The BRP division of the Paris police, which targets pimping, arrested eight people in connection with the operation, that saw dozens of transsexuals forced into selling their bodies in the Bois de Boulogne park in the wealthy western limits of the French capital.
Among the arrested men was the ringleader, nicknamed ‘Andrea Chichi’, who is suspected of having forced nearly 90 transsexual prostitutes into the sex trade. It is alleged he also threatened them with black magic if they refused to obey his orders, French newspaper Le Parisien reports.
According to a police source who spoke to Le Parisien, Chichi, 43, was arrested last week while trying to board a flight to Buenos Aires, with hundreds of thousands of euros in his luggage.
The rest of his alleged lieutenants were arrested in Hauts-de-Seine, outside the French capital, and are suspected of managing the network of prostitutes, recruited and flown into France and Italy from Argentina.
“He had a stranglehold on everyone in the network,” a police source told Le Parisien, referring to ‘Chichi.’
“He recruited young boys from the province of Salta in western Argentina, put them up him in a hotel in Buenos Aires, and suggested they get plastic surgery from an accomplice of his nicknamed ‘Lorena’”, the source added.
After he flew the “recruits” to France, Chichi set them up with two transvestite lieutenants, who managed the prostitutes, sending them to solicit sex primarily in Bois de Boulogne.
“If some of them expressed a desire to leave, Andrea Chichi, who pretended he could use black magic, would threaten to put a curse or a spell on them,” the source said, noting that the threat of “demons” was a strategy commonly used by Nigerian pimps to keep their charges obedient.
'This plan will make us more exposed to violence, theft and rape'
The police bust comes as the government is in the early stages of reforming the laws around prostitution, a move which has provoked much debate in France.

* PROBLEMS TO SOLVE
1. In the news report on the Paris prostitution ring, what was Chichi doing when he was arrested?
2. List every country named in the news report on the Paris prostitution ring.
3. Continue the news report on the Paris prostitution ring from where it stops.

* Collected data entries
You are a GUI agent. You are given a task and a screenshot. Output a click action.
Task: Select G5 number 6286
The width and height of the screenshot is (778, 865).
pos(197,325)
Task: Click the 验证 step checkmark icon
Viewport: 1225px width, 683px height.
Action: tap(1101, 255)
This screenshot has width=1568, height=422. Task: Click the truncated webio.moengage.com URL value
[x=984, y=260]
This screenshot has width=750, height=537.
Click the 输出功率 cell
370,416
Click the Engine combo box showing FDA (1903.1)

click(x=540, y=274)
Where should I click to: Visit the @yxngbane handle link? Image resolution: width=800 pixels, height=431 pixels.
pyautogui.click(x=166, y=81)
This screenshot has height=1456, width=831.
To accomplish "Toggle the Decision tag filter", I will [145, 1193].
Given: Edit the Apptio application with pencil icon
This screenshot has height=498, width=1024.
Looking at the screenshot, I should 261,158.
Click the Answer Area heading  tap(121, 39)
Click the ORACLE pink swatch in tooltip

* RESPONSES BY TASK
1. He was trying to board a flight to Buenos Aires.

2. France, Italy, Argentina

3.
Last month, Socialist MP Maud Olivier published a report, which is set to form the basis of government legislation, in which she recommends €1,500 fines for clients, rising to €7,500 and a six-month jail term for repeat offenders.
On Sunday, Minister for Women's Rights, Najat Belkacem-Vallaud came out in favour of punishing the clients of prostitutes with fines and community service, but opposed jailing them for the offence.
The planned reforms have provoked the anger of French prostitutes, among them Manon, who told The Local that clients, now worried about being imprisoned, would force sex workers into more isolated areas take more risks.
“The prostitutes will be forced to work in remote places, hidden away so as not to risk being discovered by the police. This will simply mean they will be more exposed to violence, theft and rape,” she said.
This week Vallaud-Belkacem reiterated a promise she made back in March to scrap legislation that made passive soliciting for sex illegal.
The law, first introduced in 2003, pushed many prostitutes out of city centre streets to more isolated locations. Many were forced to wear casual clothing, like jeans and trainers, to disguise their activity.
“The introduction of this crime of passive soliciting has made the prostitutes the guilty party, when in fact 90 percent of them are victims of human trafficking,” she told French daily Le Parisien at the time.